As many times before, last weekend I debated world issues with some wonderful and wise people. We discussed social and individual responsibility, the role of government, race and religion in our lives and we agreed that for those who are still disenfranchised something needs to be done, but we did not know what.
I agreed with every point that ever person made just about regarding the hurtles of discrimination on various basis that still exist and pose a barrier, I agreed that there are numerous barriers to progress other than discrimination and then I thought, but what about individual responsibility?

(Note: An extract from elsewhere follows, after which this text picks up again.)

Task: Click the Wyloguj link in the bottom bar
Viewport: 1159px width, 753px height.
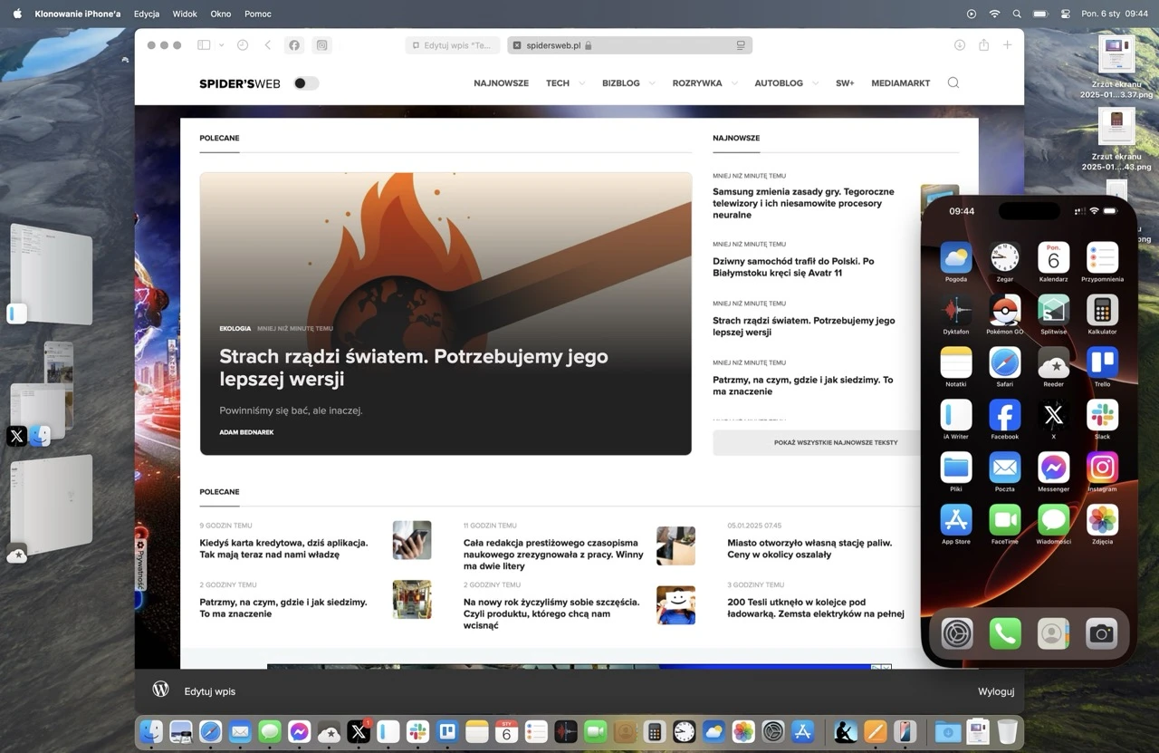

No matter what the powers that be decide, do we not each have a higher individual choice to make in our own lives and in the lives of others to improve things with in our circle of influence?
Despite all of the social injustices; despite unfair laws and policies; despite historical abuses; despite familial dysfunctions; does not each person have an individual choice to make that could make things better collectively for everyone?
Now I know that situations and life are extraordinarily complex, beyond simplifying it to a one sentenced inquisition. But I ask on a very basic level, does not how the community scene plays out affecting everyone in it collectively, not boil down to individual responsibility and choices?
I think back to Nazi Germany and I always wondered what each individual soldier told himself in order to carry out the heinous commands of Hitler. I wonder if each person had purposed it in his heart to take individual responsibility for his own individual actions, if there could have not been a cooperative change on a basic level to not do what would cause harm to others; if the holocaust may have been prevented by numerous individual refusals to hate. What if each soldier chose to not do to any human what they would not want done to them, or their family.
What of American slavery? What if each man identified buying a human laborer as unjust? What if each man said to himself “Would I want my daughter or son purchased and bred like farm animals?” What if he asked himself “Should the mighty American dollar have more value than the sacred human life?” or “Are fighting for my own freedoms and liberties more important than helping someone else live so that we can all be free together.” I wonder if American history would be different if each person asked himself those questions. I wonder if American history will be different in 200 years if we can start asking ourselves some of those questions today.
It seems that we, as an American community, are so consumed individually with the holes in our own shoes, that we no longer care that there are many right around us here in America who are still walking miles without shoes.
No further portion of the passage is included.